Having your college days behind you can be a great feeling, but managing your student loan debt can be harder than expected. Post college life can include expenses you didn’t realize would be there, so not paying anymore than absolutely necessary on your student loan debt can really help.
Refinancing your loans should be a slam-dunk, but there can be things that could make you not so attractive to a potential lender. There are a few things you should consider before talking to lenders to be sure you’re ready.
1. Do You Earn Enough – Lenders may have specific requirements around how much you bring in each year to be eligible for a student loan refinance.
2. Is Your Credit Score Too Low – Having a low credit score never helps when trying to finance anything, and the same is true with student loans. You may need to get your credit back on track before exploring a student loan refinance or consolidation.
3. Is Your Debt-To-Income Ratio Too High – Companies that lend money almost always look at your debt-to-income ratio as a sign of potential financial problems. If you have taken on more debt than you maybe should have, lenders may not want to give you money. Basically, if your monthly expenses are too high compared to your income, then that makes lenders less likely to lend to you.

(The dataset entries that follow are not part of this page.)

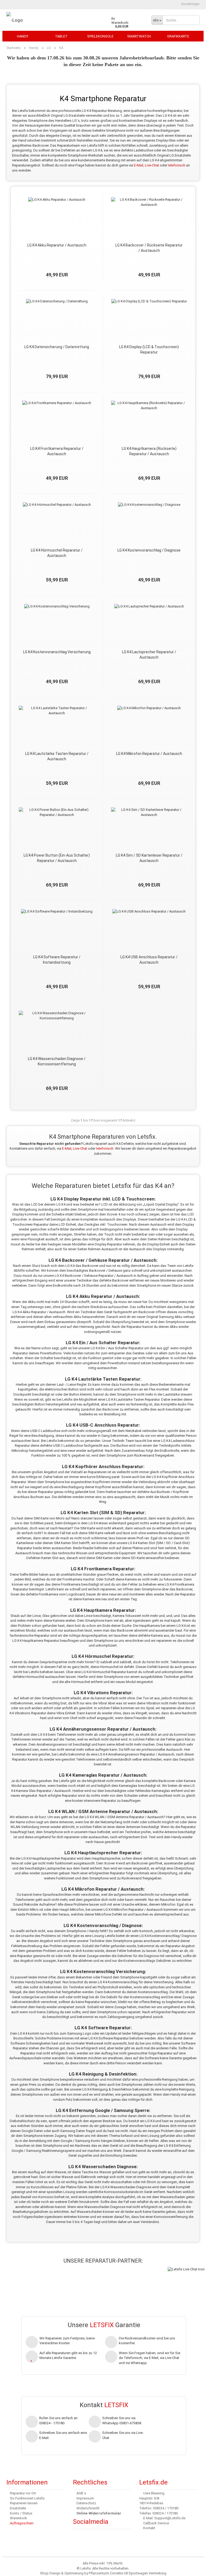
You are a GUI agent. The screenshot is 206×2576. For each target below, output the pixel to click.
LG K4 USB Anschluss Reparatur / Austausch (149, 959)
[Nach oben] (15, 2568)
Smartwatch (139, 36)
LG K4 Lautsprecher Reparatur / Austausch (149, 654)
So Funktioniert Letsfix (27, 2498)
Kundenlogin (190, 4)
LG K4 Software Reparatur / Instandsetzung (56, 959)
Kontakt (149, 2528)
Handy (22, 36)
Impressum (85, 2498)
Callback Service (156, 2523)
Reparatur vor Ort (23, 2493)
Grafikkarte (178, 36)
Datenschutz (86, 2503)
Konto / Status (21, 2513)
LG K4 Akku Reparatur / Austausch (56, 245)
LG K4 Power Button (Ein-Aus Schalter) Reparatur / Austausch (57, 858)
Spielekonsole (100, 36)
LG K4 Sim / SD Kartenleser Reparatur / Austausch (149, 858)
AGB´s (81, 2493)
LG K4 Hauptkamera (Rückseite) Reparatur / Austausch (149, 451)
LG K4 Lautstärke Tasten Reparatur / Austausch (57, 756)
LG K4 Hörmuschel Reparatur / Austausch (57, 553)
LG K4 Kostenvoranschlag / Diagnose (149, 550)
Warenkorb (18, 2518)
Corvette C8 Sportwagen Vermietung (138, 2573)
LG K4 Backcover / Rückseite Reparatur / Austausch (149, 248)
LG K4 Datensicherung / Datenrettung (56, 347)
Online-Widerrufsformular (98, 2513)
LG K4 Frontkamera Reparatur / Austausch (56, 451)
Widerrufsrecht (88, 2508)
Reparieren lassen (24, 2503)
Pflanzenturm (99, 2573)
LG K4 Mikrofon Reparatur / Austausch (149, 753)
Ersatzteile (18, 2508)
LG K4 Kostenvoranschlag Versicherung (57, 652)
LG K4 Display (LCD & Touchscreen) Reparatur (149, 349)
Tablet (61, 36)
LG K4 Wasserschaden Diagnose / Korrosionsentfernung (57, 1061)
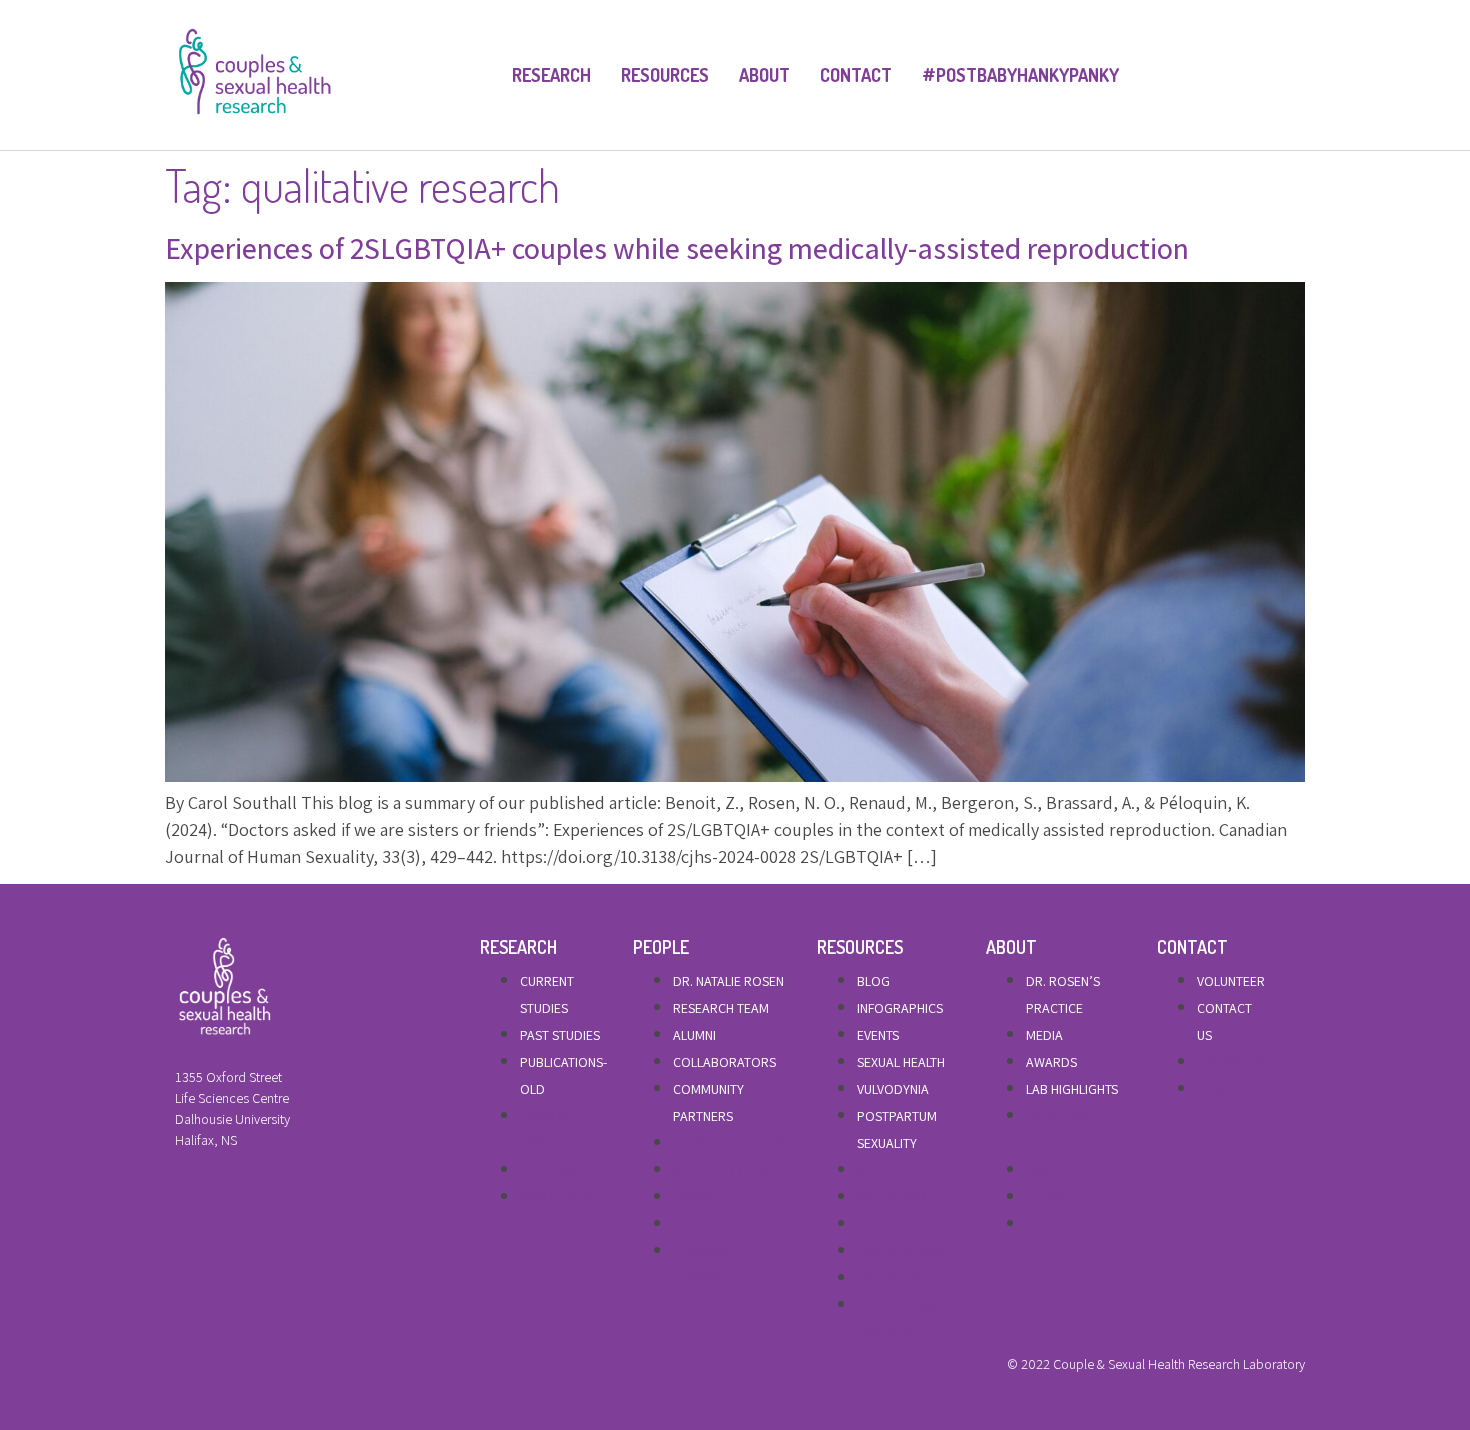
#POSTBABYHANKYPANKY (1020, 75)
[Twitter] (214, 1369)
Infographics (900, 1008)
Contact (856, 75)
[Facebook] (180, 1369)
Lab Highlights (1072, 1089)
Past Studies (560, 1035)
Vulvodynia (893, 1089)
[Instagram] (248, 1369)
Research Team (721, 1008)
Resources (665, 75)
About (764, 75)
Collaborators (724, 1062)
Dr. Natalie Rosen (728, 981)
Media (1044, 1035)
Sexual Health (901, 1062)
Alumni (694, 1035)
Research (551, 75)
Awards (1051, 1062)
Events (878, 1035)
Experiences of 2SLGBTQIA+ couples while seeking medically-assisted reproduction (677, 248)
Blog (873, 981)
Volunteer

If you don’t feel like you may be the best candidate, you could still have an option. Getting a co-signer or co-applicant (usually a parent or close relative) that is a better financial situation can do the trick. This person will be accepting responsibility for your loans if for some reason you don’t pay, so it’s not something to take lightly.
After considering these three factors you feel like you are in a good place, then exploring student loan refinancing or student debt consolidation could be a great way to save some money each month.